Dr. S. C. Patodi, Professor, J. D. Rathod, Applied Mechanics Department, Faculty of Technology & Engineering, M.S.University Baroda.

With the advent of new materials, there is a constant need for designers to find innovative ways to incorporate these materials into new applications. The field of civil engineering is currently at a cross roads of equal significance with development of new materials termed as High Performance Fiber Reinforced Cementitious Composites (HPFRCC). These materials with tensile performance magnitudes higher than Reinforced Concrete (R/ C), allow designers to create structures previously impossible due to limitations of minimum reinforcement, minimum clear cover or excessive cracking in R/C. The replacement of brittle concrete with an Engineered Cementitious Composite (ECC), which represents a class of HPFRCC, micro structurally tailored with strain hardening and multiple cracking properties, has shown to provide improved load-deformation characteristics in terms of reinforced composite tensile strength, deformation mode and energy absorption. This paper reports, investigation of response mechanism of composite moment resisting frame system with large energy dissipation capabilities. Plain cementitious matrix is used in frame specimens to estimate deformation behavior and formation of plastic hinges. Expected plastic hinge regions are properly detailed by steel reinforcement. Deformation mechanism of plain cementitious matrix suggested economic use of ECC by replacement with concrete in some areas. Load-displacement curves are plotted and compared for damage tolerance evaluation. Crack width is measured as a function of load for damage reduction evaluation and toughness index is found out for post peak performance evaluation. Compatibility of ECC with reinforcement and concrete in terms of deformation and strength is discussed.

Introduction

In earthquake resistant design, the structural system performance requirements can be specified in terms of minimum ductility ratio, number of load cycles, sequence of application of load cycles and permissible reduction in strength at the end of loading. At the beam column connection level, the following performances are desirable:

1. Ductile plastic hinge behavior under high shear stress,
2. No congestion of transverse reinforcement for confinement and for shear,
3. Concrete integrity under load reversals and
4. Concrete damage contained within a relatively short hinging zone. These performances are difficult to achieve with ordinary concrete, although some encouraging results have been obtained with Fiber Reinforced Concrete (FRC)[1].

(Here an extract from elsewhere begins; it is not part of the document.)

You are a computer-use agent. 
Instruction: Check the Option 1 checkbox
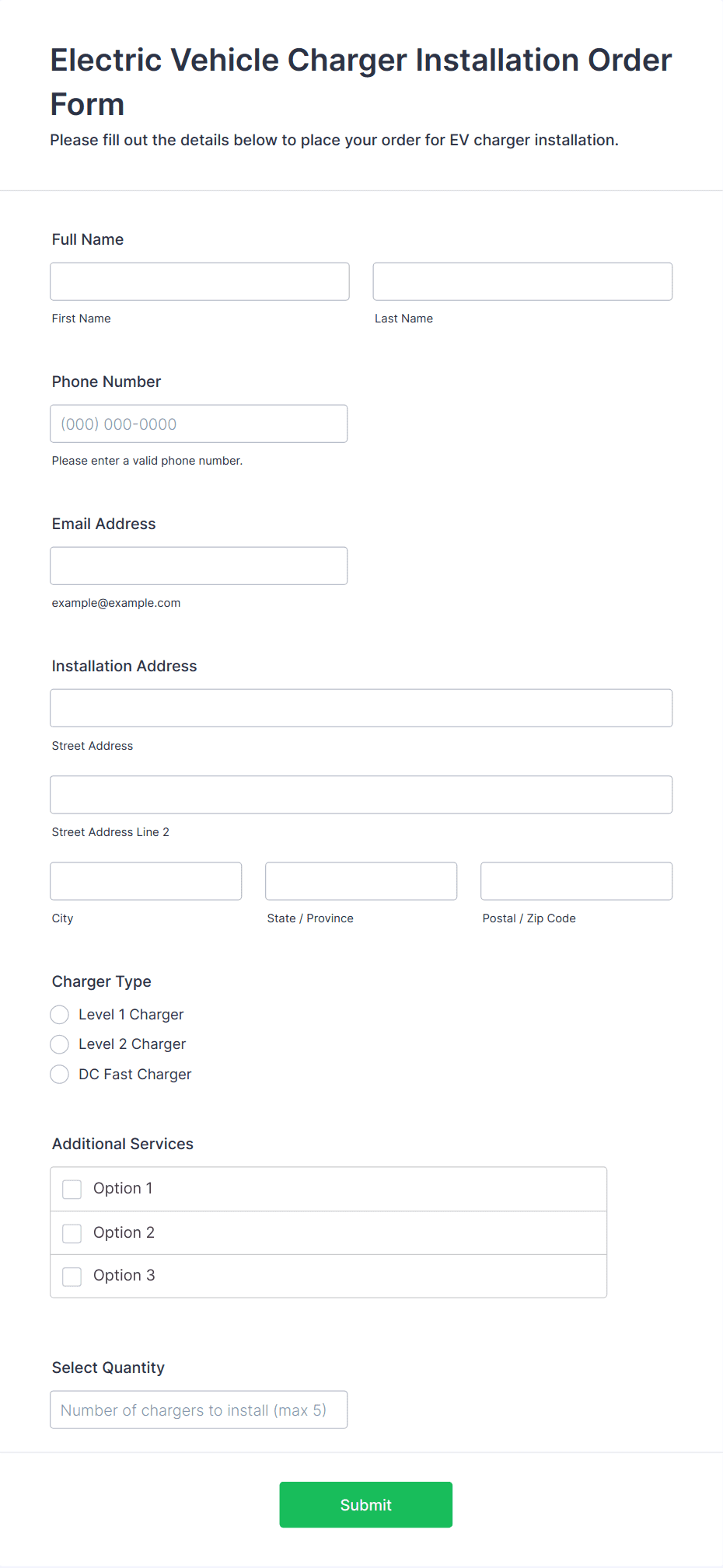tap(72, 1190)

Desirable performance of the plastic hinge is not easy to translate directly into numerical quantities of materials property requirement. In general, however, it may be expected that the following properties of the concrete material in the plastic hinge should be advantageous:

1. High compression strain capacity to avoid loss of integrity by crushing,
2. Low tensile first cracking strength to initiate damage within the plastic hinge,
3. High shear and spall resistance to avoid integrity loss by diagonal fractures and
4. Enhanced mechanism that increases inelastic energy dissipation. ECC is a class of ultra ductile fibre reinforced cementitious composite used to achieve above objectives without introducing ductile detailing in a structure. ECC can undergo upto 5% strain in tension, yet at the lower fibre volume of 2% with flexible processing. ECC can be used in some fused zones so that with the above performance, overall performance of the structure can be enhanced[2].

ECC when used with ordinary reinforcement detailing replacing the concrete at some key places, interact with reinforcement and concrete. Both, reinforcing steel and ECC can be considered as elastic-plastic material capable of sustaining deformation up to several percent strains. As a result, the two materials remain compatible in deformation even as steel yields. Compatible deformation implies that there is no shear lag between the steel and the ECC, resulting in a very low level of shear stress at their interface. As a result of low interfacial stress between steel and the ECC, the bond between ECC and reinforcement is not as critical as in normal R/C, since stress can be transmitted directly through the ECC via bridging fibers even after microcraking. In contrast, in R/C members the stress must be transferred via interface to the concrete away from the crack site. After concrete cracks in an R/C element, the concrete unloads elastically near the crack site, while the steel takes over the additional load shed by the concrete. This leads to incompatible deformation and high interface shear stress responsible for the commonly observed failure modes such as bond splitting and/or spalling of the concrete cover. ECC has excellent shear capacity. Under shear ECC develops multiple cracking with cracks aligned normal to the principal tensile direction. Because the tensile behavior of ECC is ductile, the shear response is correspondingly ductile. As a result, R/ ECC elements may need less or no conventional steel shear reinforcement. With tensile strain hardening and ultra high tensile strain capacity, ECC can sustain very large deformation without damage localization. When ECC structural element is loaded in flexure or shear beyond the elastic range, the inelastic deformation is associated with micro cracking with continued load carrying capacity across these cracks[3]. The tight crack width in ECC has advantageous implications on structural durability and on the minimization of repair needs subsequent to severe loading of an ECC member. ECC can eliminate premature delamination or surface spalling in an ECC/concrete combination.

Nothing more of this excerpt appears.